BLOOM! frammenti di organizzazione
Pubblicato in data: 21/05/2000

L'AMICO AMERICANO, numero 3
Gli americani e l'inglese

di Gianfrancesco Prandato

Nell’ ultimo numero di Wired, c’e’ un articolo sul boom delle traduzioni globali dal titolo “Hello, world”. In cui si ricorda ai lettori che il 75% del mondo non parla inglese. La cosa più interessante è la parte su un traduttore vocale  che pare siano vicini a sviluppare che potrebbe eliminare I problemi di comunicazione linguistica   nel mondo, in “talking to strangers” vi si trovano delle interessanti spiegazioni su come e’ disegnato l’ algoritmo di questo software che deve eliminare le barriere di lingua per creare un mercato veramente senza confini , planetario.

  Mi viene in mente il film di Tim Burton “Mars Attack” parodia della fantascienza anni 50. Ai marziani dall’ aspetto  terribile, appena scesi dall’ astronave, viene data la parola e un improbabile macchina traduce il discorso del  capo dei marziani. La frase esce dalla macchina con gracchiante “veniamo in pace”, dopodiché, apparentemente motivata  dal volo di una colomba pacifista, si   scatena una terribile carneficina a colpi di raggi laser.

 Il problema che si pongono gli americani con l’ avvento dell’ economia globale è come comunicare per vendere di più. Inizialmente pensavano che, essendo  Windows lo standard  dei software, ed essendo in  inglese, si sarebbe imposta la loro amata lingua   nel mondo. Ma l’ avvento di internet ha scombinato le carte, tutti scrivono nella loro lingua nel loro proprio inglese, che non e’ quello americano, c’è una scoperta della diversità che era prima sconosciuta. Non dobbiamo dimenticare che il valore della lingua e’ per l’America pari a quello della bandiera, fino a poco tempo fa chi arrivava era consigliato a non usare la lingua madre. Solo gli ispanici hanno cambiato le regole, sono infatti quasi tutti bilingui e attaccati al loro idioma,  ma per esempio per quanto ho sperimentato, e’ difficile trovare italiani di seconda generazione che parlano italiano. 
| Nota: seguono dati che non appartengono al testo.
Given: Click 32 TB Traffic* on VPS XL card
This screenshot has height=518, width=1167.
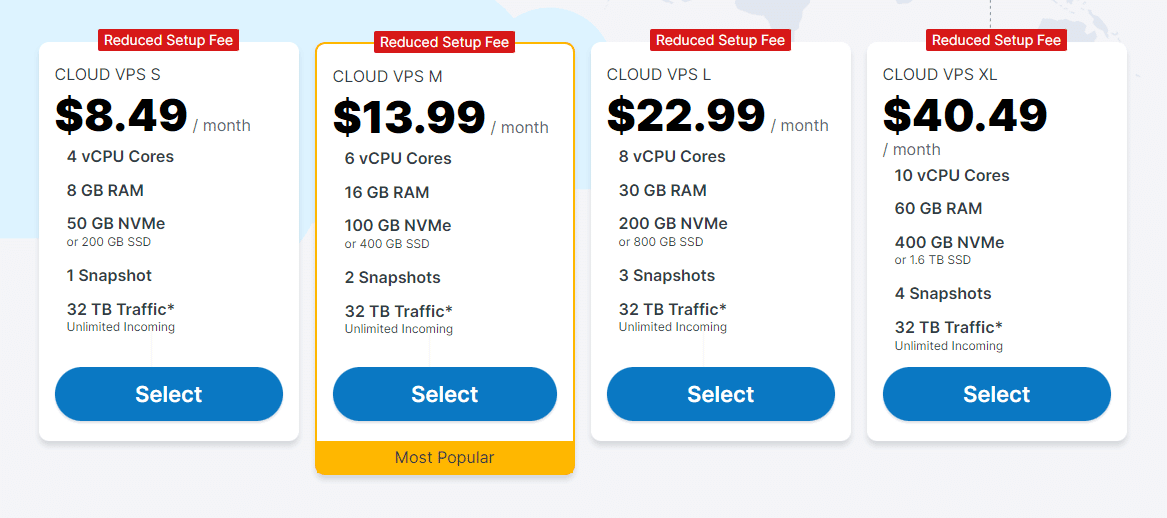Looking at the screenshot, I should point(948,327).
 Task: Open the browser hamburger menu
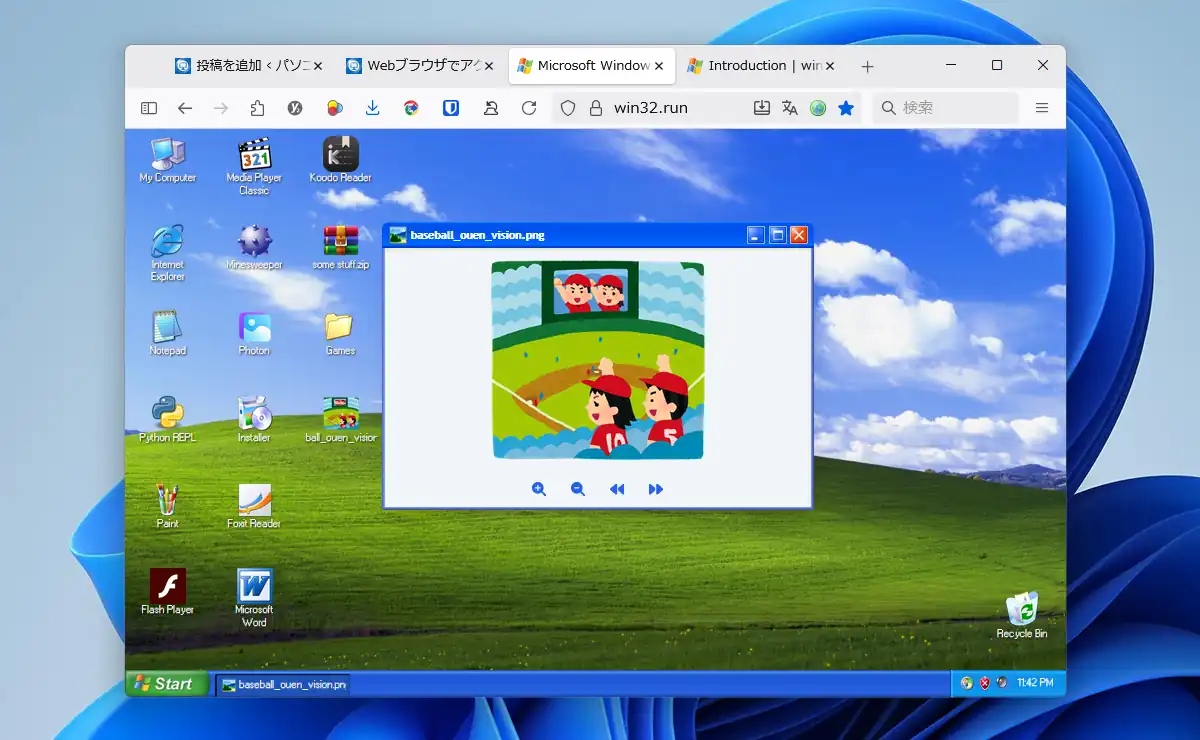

Succede in America in fondo quello che noi e’ successo con le TV private. Prima il paese era uno, la lingua ufficiale Standard era quella del tg1, un italiano un po’ romano, ma tutto sommato, sempre patinato e senza accento. Quella del Tg era diventata la lingua del paese, pensavamo  almeno fosse la lingua del paese. Con le tv private locali, si e’ scoperto via etere che la gente parla il dialetto e ha un sacco di accenti. Anzi il dialetto si e’ sviluppato di nuovo come valore,  per comunicare in modo diverso dalle altre emittenti, farsi scoprire più vicini al pubblico, e la piccola Italia si è riscoperta frammentata, capita viaggiando che si veda alla tv della gente che si fa fatica a capire: il paese vero è emerso diverso, con le sue barriere anche linguistiche. Questo e’ quello che  stanno affrontando in America, solo su scala planetaria, stanno cercando di risolvere la Babele del mondo parlato.